Publié le 05 mars 2009 par Agar

 

        Il est des haines si violentes, si dévorantes, qu’elles rendent compte d’un homme plus sûrement que l’énumération des ses amours les plus passionnelles. Ainsi Xu Men-Thôt a, sa vie durant, été connu comme « l’homme qui déteste le vélo ».

        La simple évocation, en sa présence, du Giro, du Tour de France ou d’une quelconque épreuve sportive du même ordre suffisait à le plonger dans une colère homérique de laquelle il était rare que les objets à sa portée sortissent intacts. Ses amis s’en amusaient, sa femme aussi, tout du moins jusqu’au jour où, pris d’une rage incontrôlable, il détruisit toutes les chaises de la maison, ne supportant plus de partager son toit avec un élément de mobilier affichant si ostensiblement son désir de ressembler à une selle. « Vous me narguez, vous me narguez ? Vous ne me narguerez plus maintenant ! » hurlait-il à tue tête et en chinois en fendant de puissants coups de hache les pieds des meubles à ses yeux coupables.

        Bien sûr, il ne montait jamais sur un vélo. Trop pauvre pour s’acheter une voiture, il effectuait tous ses trajets à pied, réprimant tant bien que mal les injures qui lui montaient aux lèvres lorsqu’il était doublé par un cycliste. Il perdait ainsi des heures en pénibles marches, mais aucun de ses proches ne se risquait plus à le lui faire remarquer : la fièvre homicide qui lui rougissait le front lorsqu’on lui suggérait de faire l’acquisition d’une petite reine suffisait à terrifier même les plus courageux.

        Ses crises de rage de plus en plus rapprochées prélevaient leur dîme sur sa santé : précocement épuisé, le coeur qui battait dans sa poitrine était celui d’un vieillard. A la dégradation de son corps s’ajoutait celle de ses finances : la peur de la grippe aviaire planait sur l’Asie et plus personne ne souhaitait acheter ses poulets. Il fut bientôt évident que la ferme, qu’il tenait de son père, et celui-ci de son père avant lui, ne serait pas transmise à la génération suivante. Et c’est ainsi, pathétique père Goriot suffoquant sur son lit de mort, qu’il s’excusa auprès d’un fils arrivé juste à temps pour le voir mourir : je n’ai jamais renâclé à la peine, lui dit-il, mais cela n’a pas été assez. Je n’ai rien à te léguer, mon fils, et j’espère que tu sauras accorder ton pardon au vieil homme qui t’a donné la vie, alors qu’il est au crépuscule de la sienne.

        « Ne crains rien, mon petit papa.
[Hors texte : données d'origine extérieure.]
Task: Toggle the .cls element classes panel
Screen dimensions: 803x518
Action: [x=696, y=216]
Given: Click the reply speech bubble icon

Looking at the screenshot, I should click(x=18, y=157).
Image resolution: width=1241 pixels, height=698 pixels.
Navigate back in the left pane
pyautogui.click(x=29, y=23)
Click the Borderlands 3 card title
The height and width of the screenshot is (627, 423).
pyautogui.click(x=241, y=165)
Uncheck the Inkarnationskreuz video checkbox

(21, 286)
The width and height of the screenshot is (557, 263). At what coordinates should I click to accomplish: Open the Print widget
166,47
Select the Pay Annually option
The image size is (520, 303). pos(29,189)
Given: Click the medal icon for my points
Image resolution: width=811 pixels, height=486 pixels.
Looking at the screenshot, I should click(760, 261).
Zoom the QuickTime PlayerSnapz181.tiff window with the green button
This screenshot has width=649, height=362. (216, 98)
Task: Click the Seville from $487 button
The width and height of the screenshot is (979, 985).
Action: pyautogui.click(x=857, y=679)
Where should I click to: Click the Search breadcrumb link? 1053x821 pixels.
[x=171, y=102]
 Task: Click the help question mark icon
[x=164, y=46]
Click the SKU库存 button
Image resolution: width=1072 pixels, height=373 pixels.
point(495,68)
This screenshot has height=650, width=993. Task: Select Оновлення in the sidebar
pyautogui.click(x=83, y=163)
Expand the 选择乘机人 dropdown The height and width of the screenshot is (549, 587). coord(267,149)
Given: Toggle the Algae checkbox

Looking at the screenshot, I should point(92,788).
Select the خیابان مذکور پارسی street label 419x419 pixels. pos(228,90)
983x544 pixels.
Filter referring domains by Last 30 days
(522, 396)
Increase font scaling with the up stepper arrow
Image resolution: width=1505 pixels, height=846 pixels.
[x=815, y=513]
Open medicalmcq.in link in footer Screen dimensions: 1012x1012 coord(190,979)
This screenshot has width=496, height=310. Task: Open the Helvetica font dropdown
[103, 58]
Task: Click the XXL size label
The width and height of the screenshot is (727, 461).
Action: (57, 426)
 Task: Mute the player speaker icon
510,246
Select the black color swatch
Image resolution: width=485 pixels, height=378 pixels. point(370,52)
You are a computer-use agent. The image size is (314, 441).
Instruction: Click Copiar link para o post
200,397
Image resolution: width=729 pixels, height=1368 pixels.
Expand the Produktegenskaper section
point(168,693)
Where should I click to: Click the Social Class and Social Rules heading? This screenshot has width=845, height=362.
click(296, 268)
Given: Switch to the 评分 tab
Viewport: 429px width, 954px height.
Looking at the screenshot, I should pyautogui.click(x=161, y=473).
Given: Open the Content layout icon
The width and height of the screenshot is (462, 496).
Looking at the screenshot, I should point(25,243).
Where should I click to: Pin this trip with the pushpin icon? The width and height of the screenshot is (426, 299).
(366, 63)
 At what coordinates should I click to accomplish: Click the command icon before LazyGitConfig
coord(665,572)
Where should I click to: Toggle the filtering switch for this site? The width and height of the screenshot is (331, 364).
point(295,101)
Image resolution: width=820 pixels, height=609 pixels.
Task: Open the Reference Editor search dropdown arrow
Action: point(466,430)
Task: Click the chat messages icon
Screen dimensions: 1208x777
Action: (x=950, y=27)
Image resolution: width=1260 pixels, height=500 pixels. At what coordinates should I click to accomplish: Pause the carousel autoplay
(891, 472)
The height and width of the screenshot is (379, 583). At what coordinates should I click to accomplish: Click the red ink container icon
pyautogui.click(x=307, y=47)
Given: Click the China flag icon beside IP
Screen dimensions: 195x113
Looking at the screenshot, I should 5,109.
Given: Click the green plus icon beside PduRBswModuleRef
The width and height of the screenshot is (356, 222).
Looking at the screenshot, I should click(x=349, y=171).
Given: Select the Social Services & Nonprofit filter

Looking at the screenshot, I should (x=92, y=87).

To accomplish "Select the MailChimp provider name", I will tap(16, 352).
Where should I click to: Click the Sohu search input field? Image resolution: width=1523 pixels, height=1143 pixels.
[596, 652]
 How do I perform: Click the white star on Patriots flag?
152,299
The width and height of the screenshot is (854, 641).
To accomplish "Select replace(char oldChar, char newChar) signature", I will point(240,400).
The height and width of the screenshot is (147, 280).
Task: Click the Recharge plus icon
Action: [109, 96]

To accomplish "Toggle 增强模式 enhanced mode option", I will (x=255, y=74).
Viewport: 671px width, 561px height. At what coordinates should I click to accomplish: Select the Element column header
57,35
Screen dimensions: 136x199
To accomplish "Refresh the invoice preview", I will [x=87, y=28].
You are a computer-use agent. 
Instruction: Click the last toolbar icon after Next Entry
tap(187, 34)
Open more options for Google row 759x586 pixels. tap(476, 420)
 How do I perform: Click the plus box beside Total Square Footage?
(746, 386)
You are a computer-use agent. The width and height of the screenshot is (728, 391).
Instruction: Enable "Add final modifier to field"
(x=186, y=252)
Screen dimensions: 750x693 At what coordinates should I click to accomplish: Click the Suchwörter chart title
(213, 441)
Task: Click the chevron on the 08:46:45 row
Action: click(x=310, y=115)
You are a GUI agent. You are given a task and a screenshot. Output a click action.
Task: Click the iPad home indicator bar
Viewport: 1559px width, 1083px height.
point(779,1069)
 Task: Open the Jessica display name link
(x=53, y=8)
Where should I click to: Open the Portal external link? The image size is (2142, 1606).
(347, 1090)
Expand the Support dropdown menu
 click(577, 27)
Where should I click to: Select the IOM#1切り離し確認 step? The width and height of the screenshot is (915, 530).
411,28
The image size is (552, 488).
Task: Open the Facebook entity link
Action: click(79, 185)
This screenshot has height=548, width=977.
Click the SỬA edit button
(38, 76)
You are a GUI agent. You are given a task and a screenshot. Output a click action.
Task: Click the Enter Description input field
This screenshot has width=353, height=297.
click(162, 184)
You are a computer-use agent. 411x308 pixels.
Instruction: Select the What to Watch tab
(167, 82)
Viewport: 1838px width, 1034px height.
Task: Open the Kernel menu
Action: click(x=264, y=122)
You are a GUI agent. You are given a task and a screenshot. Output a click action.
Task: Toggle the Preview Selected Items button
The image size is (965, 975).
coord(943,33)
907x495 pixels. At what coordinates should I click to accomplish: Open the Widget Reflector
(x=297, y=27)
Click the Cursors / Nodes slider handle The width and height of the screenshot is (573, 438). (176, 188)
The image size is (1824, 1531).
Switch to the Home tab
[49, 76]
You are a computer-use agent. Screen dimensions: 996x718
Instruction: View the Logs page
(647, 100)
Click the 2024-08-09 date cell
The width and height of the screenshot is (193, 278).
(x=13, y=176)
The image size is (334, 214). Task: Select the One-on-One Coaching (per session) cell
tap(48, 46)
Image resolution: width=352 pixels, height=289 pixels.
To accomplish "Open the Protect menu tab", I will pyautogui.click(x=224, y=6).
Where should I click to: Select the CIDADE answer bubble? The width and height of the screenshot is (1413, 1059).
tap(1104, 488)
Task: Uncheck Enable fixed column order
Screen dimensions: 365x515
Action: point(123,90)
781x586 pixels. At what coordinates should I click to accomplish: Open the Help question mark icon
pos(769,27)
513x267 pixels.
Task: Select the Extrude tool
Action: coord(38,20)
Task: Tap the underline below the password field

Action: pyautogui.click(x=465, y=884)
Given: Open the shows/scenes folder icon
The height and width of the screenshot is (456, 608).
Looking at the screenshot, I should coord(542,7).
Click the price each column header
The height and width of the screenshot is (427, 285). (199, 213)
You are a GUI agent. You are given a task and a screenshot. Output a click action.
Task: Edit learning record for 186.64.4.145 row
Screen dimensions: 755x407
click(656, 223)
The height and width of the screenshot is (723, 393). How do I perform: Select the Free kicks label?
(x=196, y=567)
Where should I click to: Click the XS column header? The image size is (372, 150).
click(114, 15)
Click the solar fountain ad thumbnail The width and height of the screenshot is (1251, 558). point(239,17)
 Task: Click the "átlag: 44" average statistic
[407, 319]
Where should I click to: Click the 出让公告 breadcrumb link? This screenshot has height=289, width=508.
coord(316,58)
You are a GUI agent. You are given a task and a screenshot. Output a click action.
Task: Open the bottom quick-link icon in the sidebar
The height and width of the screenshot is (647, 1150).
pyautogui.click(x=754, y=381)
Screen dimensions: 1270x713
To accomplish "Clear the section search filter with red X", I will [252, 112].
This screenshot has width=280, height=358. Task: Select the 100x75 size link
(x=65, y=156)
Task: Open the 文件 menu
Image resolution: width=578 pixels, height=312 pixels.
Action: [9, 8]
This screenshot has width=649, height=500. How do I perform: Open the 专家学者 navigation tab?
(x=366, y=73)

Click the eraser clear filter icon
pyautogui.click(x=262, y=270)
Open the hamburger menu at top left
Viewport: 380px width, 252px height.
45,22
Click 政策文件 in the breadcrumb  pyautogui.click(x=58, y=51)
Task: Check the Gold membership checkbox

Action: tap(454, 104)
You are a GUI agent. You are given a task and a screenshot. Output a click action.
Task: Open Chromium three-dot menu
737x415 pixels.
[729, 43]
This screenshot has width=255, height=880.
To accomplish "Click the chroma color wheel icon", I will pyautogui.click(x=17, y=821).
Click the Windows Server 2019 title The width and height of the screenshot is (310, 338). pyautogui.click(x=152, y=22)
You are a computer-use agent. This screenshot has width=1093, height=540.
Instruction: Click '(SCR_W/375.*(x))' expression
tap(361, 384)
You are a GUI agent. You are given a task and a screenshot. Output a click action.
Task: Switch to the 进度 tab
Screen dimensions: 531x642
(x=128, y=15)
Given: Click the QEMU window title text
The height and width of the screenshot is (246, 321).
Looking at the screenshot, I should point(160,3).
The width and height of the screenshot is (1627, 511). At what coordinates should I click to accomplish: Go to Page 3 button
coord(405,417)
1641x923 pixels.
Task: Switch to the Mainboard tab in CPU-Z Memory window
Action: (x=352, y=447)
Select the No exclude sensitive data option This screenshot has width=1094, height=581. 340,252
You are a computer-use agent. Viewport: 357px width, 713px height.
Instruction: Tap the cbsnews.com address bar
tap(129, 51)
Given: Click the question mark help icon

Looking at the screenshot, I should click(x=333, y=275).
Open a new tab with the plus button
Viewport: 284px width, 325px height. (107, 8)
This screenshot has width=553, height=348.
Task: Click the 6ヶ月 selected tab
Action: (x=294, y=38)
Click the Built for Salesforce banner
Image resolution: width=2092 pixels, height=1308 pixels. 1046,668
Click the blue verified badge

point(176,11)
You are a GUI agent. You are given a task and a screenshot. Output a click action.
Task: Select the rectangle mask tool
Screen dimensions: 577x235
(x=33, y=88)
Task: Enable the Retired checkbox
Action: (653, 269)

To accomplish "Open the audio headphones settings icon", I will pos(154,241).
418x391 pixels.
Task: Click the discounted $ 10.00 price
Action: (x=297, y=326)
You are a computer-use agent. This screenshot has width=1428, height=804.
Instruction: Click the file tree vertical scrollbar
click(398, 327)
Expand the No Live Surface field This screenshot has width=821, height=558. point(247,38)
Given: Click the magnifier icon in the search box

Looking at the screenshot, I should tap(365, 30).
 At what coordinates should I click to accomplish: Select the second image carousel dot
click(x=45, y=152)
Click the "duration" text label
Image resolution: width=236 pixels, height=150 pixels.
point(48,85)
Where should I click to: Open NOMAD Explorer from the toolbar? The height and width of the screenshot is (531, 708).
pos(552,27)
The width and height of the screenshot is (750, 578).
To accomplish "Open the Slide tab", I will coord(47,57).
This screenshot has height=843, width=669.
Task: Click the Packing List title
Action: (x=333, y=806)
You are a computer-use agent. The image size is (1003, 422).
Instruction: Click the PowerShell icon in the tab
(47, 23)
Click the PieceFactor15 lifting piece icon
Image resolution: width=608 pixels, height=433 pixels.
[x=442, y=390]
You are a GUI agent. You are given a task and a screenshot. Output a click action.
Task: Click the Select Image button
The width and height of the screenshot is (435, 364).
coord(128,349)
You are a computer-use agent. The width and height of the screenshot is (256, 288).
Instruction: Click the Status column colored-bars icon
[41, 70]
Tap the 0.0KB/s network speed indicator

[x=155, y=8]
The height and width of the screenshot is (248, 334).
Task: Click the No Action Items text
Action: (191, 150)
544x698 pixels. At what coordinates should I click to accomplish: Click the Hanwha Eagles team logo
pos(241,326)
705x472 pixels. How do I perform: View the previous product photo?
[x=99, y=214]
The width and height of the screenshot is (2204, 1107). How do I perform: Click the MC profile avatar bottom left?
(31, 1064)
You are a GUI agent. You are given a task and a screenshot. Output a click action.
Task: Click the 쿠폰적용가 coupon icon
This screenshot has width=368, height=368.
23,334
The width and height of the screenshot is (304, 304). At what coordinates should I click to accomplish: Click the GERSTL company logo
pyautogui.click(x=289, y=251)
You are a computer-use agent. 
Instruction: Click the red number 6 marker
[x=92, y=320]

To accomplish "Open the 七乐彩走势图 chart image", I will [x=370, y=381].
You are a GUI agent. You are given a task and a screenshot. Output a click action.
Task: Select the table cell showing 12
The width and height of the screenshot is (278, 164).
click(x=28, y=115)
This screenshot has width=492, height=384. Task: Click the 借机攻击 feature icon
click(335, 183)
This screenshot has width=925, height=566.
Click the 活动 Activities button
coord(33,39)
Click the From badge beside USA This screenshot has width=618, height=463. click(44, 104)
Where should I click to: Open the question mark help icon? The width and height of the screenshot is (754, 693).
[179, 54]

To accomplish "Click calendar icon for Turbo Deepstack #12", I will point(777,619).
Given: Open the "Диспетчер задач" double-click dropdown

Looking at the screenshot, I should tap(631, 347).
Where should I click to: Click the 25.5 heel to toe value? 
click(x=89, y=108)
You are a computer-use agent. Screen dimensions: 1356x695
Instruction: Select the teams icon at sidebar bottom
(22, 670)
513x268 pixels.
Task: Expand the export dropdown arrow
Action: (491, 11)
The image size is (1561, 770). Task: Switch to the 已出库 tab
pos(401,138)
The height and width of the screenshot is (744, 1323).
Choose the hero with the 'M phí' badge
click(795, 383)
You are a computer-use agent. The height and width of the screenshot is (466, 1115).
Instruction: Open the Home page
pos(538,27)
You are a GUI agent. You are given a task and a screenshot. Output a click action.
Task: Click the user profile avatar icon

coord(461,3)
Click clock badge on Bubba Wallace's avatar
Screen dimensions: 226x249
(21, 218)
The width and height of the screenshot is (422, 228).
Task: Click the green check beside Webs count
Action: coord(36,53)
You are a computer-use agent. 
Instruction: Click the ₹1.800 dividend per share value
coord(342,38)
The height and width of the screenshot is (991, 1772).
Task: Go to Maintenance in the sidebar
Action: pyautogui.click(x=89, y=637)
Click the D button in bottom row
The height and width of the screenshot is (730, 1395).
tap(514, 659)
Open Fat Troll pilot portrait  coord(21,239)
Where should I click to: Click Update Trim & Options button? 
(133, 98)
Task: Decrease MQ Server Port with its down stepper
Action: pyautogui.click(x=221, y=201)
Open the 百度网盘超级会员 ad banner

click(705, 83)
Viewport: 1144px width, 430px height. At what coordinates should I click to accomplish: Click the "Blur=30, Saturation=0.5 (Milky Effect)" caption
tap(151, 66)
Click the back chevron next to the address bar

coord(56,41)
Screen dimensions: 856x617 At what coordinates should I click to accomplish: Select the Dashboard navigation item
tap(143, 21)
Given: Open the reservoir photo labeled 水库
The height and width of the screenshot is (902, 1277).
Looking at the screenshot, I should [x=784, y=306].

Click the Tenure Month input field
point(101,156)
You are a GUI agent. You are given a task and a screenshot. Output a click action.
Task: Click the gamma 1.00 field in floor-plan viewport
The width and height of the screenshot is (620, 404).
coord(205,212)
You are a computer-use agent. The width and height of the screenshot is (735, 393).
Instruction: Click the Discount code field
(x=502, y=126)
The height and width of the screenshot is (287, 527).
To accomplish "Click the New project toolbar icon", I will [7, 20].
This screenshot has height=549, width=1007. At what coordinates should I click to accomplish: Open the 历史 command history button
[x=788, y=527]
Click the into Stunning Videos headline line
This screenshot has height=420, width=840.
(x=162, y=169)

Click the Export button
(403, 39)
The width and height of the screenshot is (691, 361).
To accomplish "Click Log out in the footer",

Je n’aurai pas besoin de la ferme pour vivre. Je suis en train de monter ma propre compagnie de cyclo-pousses et le peu d’héritage que tu pourras me léguer suffira à acheter les vélos. »

        Résonna alors dans la pièce un râle comme on n’en avait jamais entendu dans le Sichuan : à la fois fort comme le cri d’un homme au faîte de sa colère et faible comme le dernier souffle d’un agonisant.

        Il y eut des pleurs lors de la veillée funèbre. On parlait du défunt, un homme bon, bon à tel point qu’il avait souhaité léguer son corps à la science, espérant pouvoir, par delà la mort, contribuer à aider le Parti et la Chine. Mais on se remémora surtout, avec quelques rires au milieu des larmes, sa détestation du vélo, car il y a des haines si violentes, si dévorantes, qu’elles rendent compte d’un homme plus sûrement que l’énumération des ses amours les plus passionnelles.

        Le corps écorché de Xu Men-Thôt, conservé grâce à l’étonnante technique de la plastination, a fait le tour du monde dans le cadre de l’exposition Our body / A corps ouvert.